What they forget, and other people fail to realize, is that someone who is labeled a slut or whore may actually be a sexually liberated woman, a person who rejects the oppressive idea that women must be virtuous.
Rejecting such old-fashioned ideas is just one way to be sexually liberated. If someone decides they want to use their sexuality to earn money, there is no reason that this decision shouldn’t also be respected.
Sex workers are often much more empowered and independent than we think.
It can be difficult to shake outdated modes of thinking. And this includes the idea that sex workers are victims forced to work in an unhealthy environment.
The reality of sex work is sometimes the exact opposite. In some places, it’s the workers who have the power over their clients.
This is how things operate at a discreet residential mansion with close connections to the business center of a major US city.
Here, a very specific kind of sex worker awaits clients with open chains and handcuffs, in rooms that are often referred to as “a dungeon.”
According to the strict rules of business, clients specify the services they wish to receive, but the sex workers have the final say in approving or vetoing these services. A receptionist then assigns the client to the sex worker who is willing to fulfill his or her desires.
In these scenarios, the sex worker is in the dominant role, while clients are the submissive ones, often literally tied down or restrained.
What’s more, many clients also enjoy being coerced into the role of houseboy and made to tidy up the mansion. Inverting the patriarchal, as much S&M does, women dressed in leather and stilettos order their houseboys around, offering appreciated punishment when they fail to do a good job.

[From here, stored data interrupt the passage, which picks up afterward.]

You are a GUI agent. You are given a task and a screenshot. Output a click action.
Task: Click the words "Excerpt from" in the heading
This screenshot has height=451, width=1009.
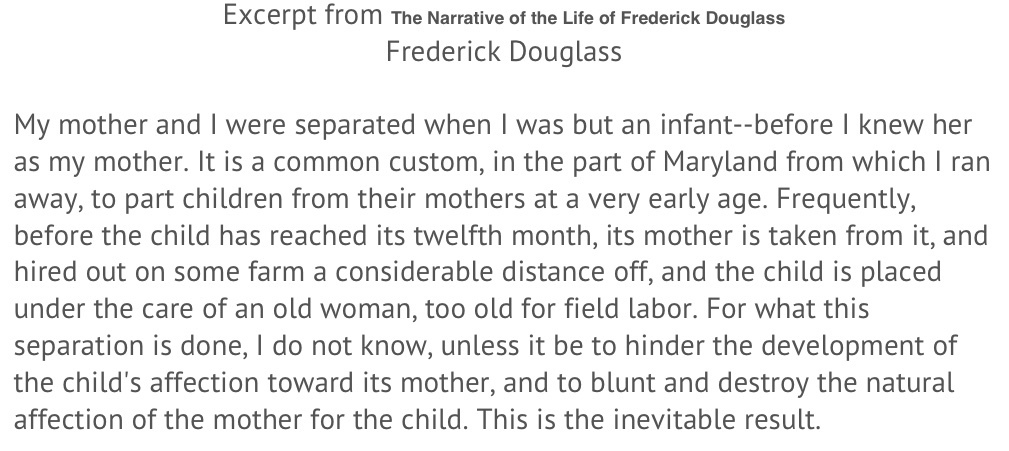click(302, 15)
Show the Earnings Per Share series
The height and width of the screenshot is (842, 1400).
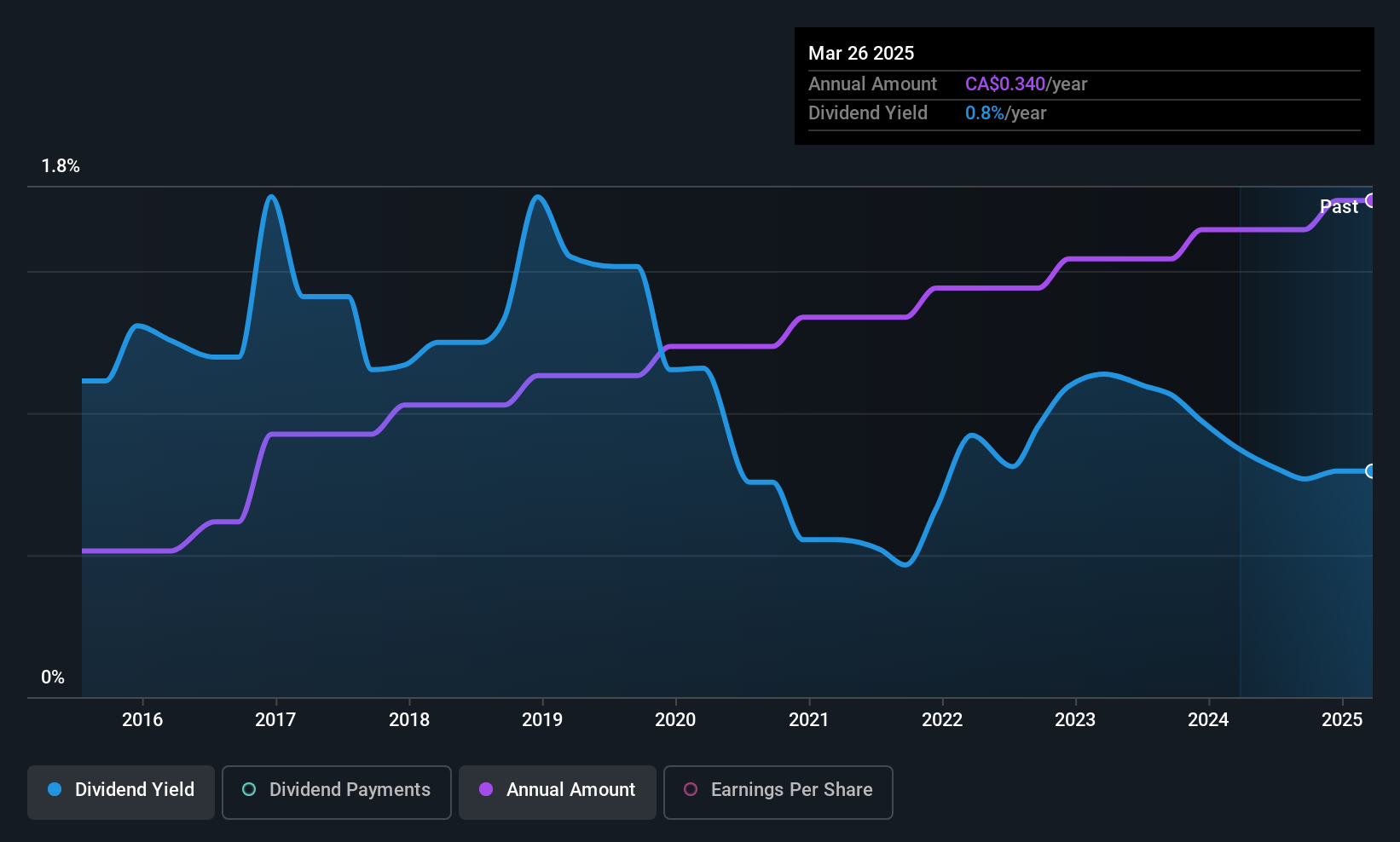click(778, 792)
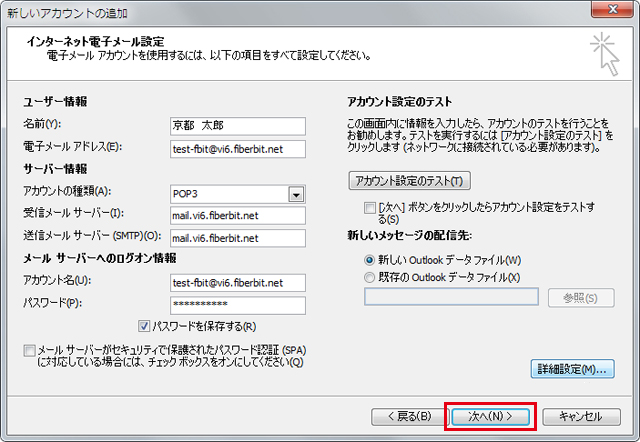640x442 pixels.
Task: Check test-on-Next account settings checkbox
Action: pyautogui.click(x=371, y=206)
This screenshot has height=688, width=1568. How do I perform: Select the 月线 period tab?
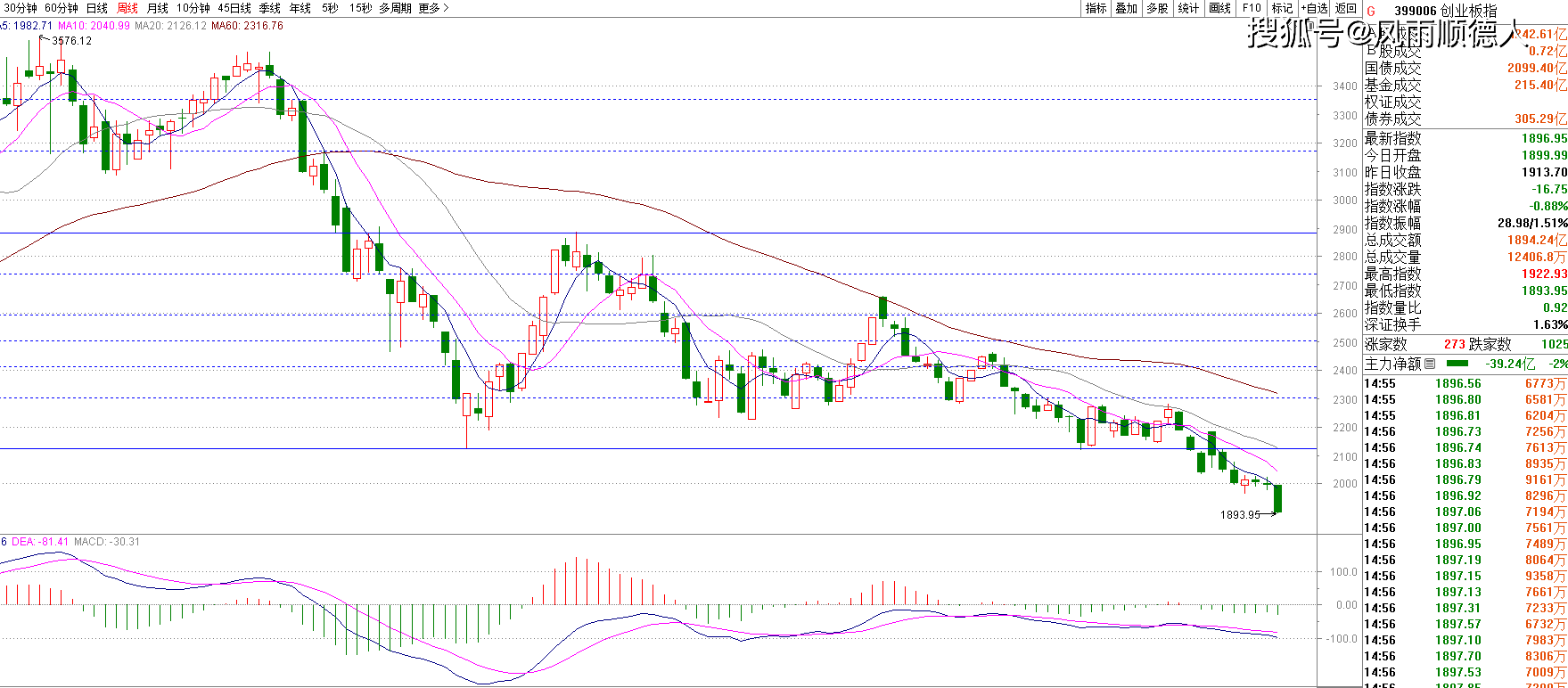[157, 8]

Further contradicting misconceptions is the fact that many sex workers are young and independent entrepreneurs. In fact, one uses her apartment as a base of operations to run a porn website and make short videos.
While she often models for her own videos, she also uses online forums to recruit friends and acquaintances to take part. And as her membership increases, she can expand her business, bringing in more models, taking more expensive photographs and filming more elaborate scenes for the site.
As we can see, the world of sex work is far from being a black and white affair.
Being a whore is not an insult; it’s a right. Whether one chooses to do it for pleasure or money, being a sex worker is a valid choice that a sexually liberated person can make. Unfortunately, due to unfair legislation, misguided moral judgment and gender inequality, sex workers don’t enjoy the same human rights that most of us take for granted.